Well, you gotta nurture what you got and try to pick the best mate. 

When i look back on men I was serious about, I see the red flags i ignored and would have surely put us in a divorce. Things I thought "would get better" or "it's no big deal" just because I wanted someone in my life. Many people settle. Settling leads to resentment...which can spiral into divorce.

So I took a year off and just dated. For fun. I wanted to break that clingy cycle and that needy cycle and I did! Then I met Hubs after that year.  I was ready. Sure, we had our moments that we worked through last summer, but our mindset was 'for better or worse'. Divorce wasn't even an option. BUT...that's stuff I talked about with him before even getting married. I think many people don't talk about the "hard" stuff ebcause it's uncomfortable or they worry they'll scare the person away. If a person is scared away, then s/he isn't the right person for you. Thank them for running away and freeing you to get the right one.


----------



## BigLiam (May 2, 2012)

Who is this "Hubs" person and why would his parents give him such a strange name?


----------



## Hope1964 (Sep 26, 2011)

I agree wholeheartedly with the OP. I tell my kids the same thing now.


----------



## that_girl (Jul 6, 2011)

Hubs is my husband. His name is something else, although his initials are HAM 

We didn't want to get married. I never wanted to marry after the crap I went through and saw in my childhood home. Hubs never wanted to get married because his parents are insane!

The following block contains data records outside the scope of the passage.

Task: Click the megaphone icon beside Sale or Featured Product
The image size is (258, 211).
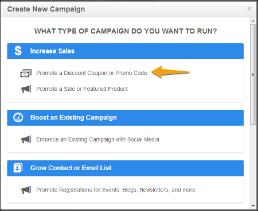Action: click(x=26, y=89)
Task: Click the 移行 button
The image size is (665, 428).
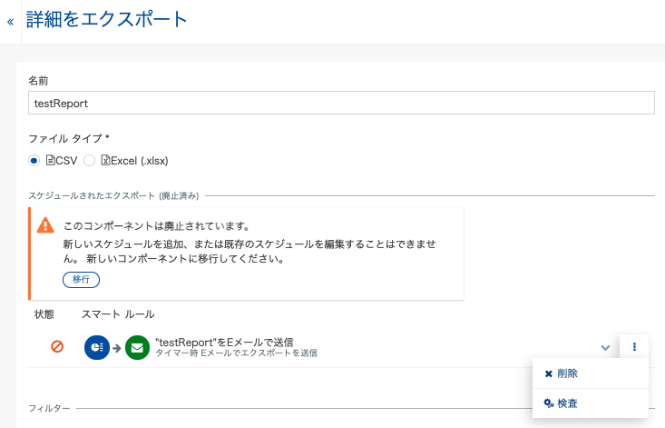Action: [x=81, y=279]
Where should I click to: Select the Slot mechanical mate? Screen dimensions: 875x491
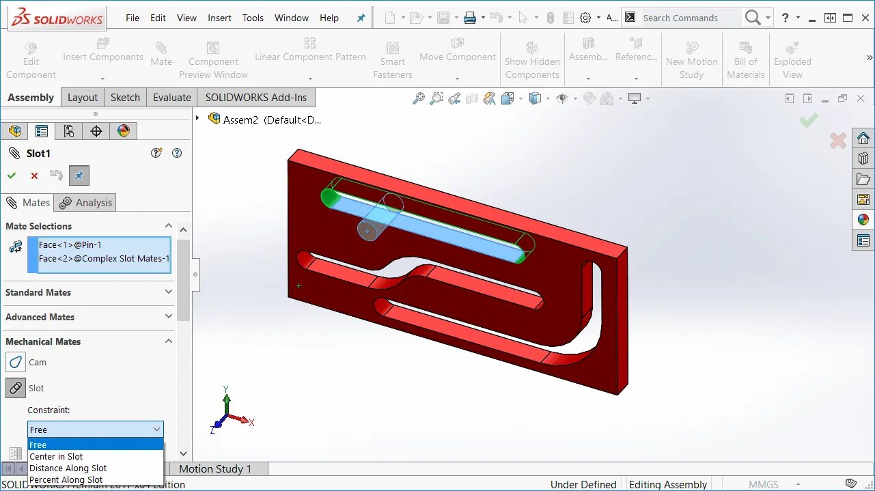15,388
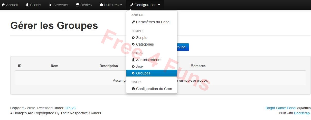
Task: Click the gear icon next to Scripts
Action: pyautogui.click(x=133, y=38)
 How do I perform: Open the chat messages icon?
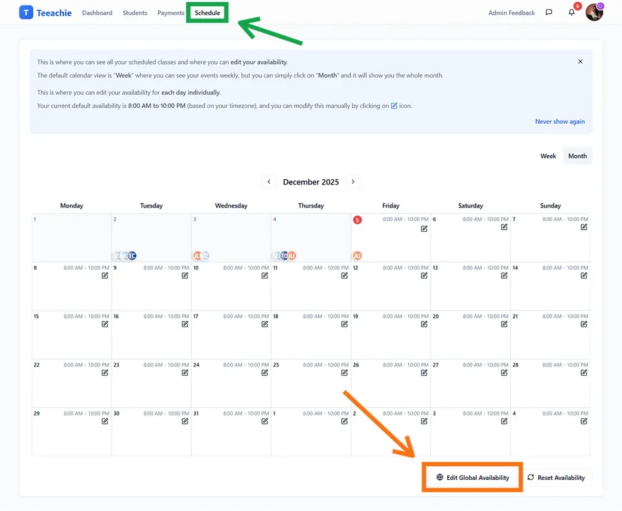(x=549, y=12)
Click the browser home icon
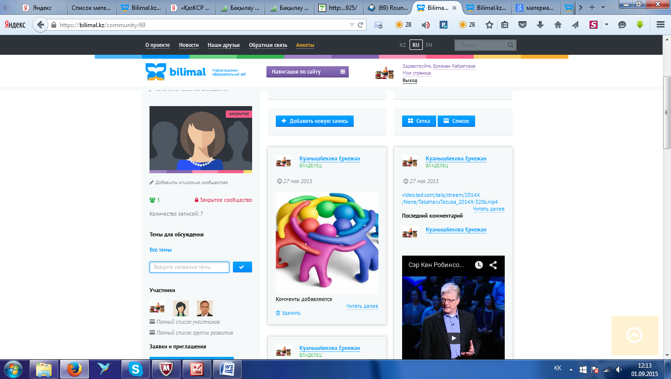Viewport: 671px width, 379px height. coord(558,25)
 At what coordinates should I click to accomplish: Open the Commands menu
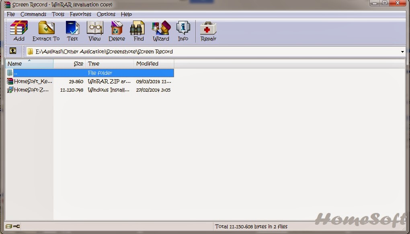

We lived together, had a child, had papers drawn up for powers of attorney and living wills...we were basically married.

Then one day we just decided to do it. We had seen each other and how we dealt with money and sex and it was good (for almost 2 years before marriage). Our daughter was 7 months old and we decided to get married. 2 months later we were married.

I would never taint my child's mind about relationships though. I had that done to me, like i said, and I had to fight back against it. Let people learn for themselves. Just give them the tools to really know what they are doing.


----------



## Bottled Up (Nov 12, 2011)

I'm married to a wonderful woman so I can't relate to the OP, however I do understand the issue at hand which he speaks of.

It is important to realize however that marriage is not really the problem in society, it is the laws in place that do not take into consideration the true justifications and means for divorcing couples. Current laws generally protect women in a divorce no matter the circumstances of the divorce, even if the woman was misbehaving. It is really, truly unfair that marriage is recognized by state law but state law does not protect or penalize the appropriate individuals during separation, especially when evidence is provided. That is what deteriorates marriage in our society, because nothing is in place to actually preserve the concept of marriage in the first place. 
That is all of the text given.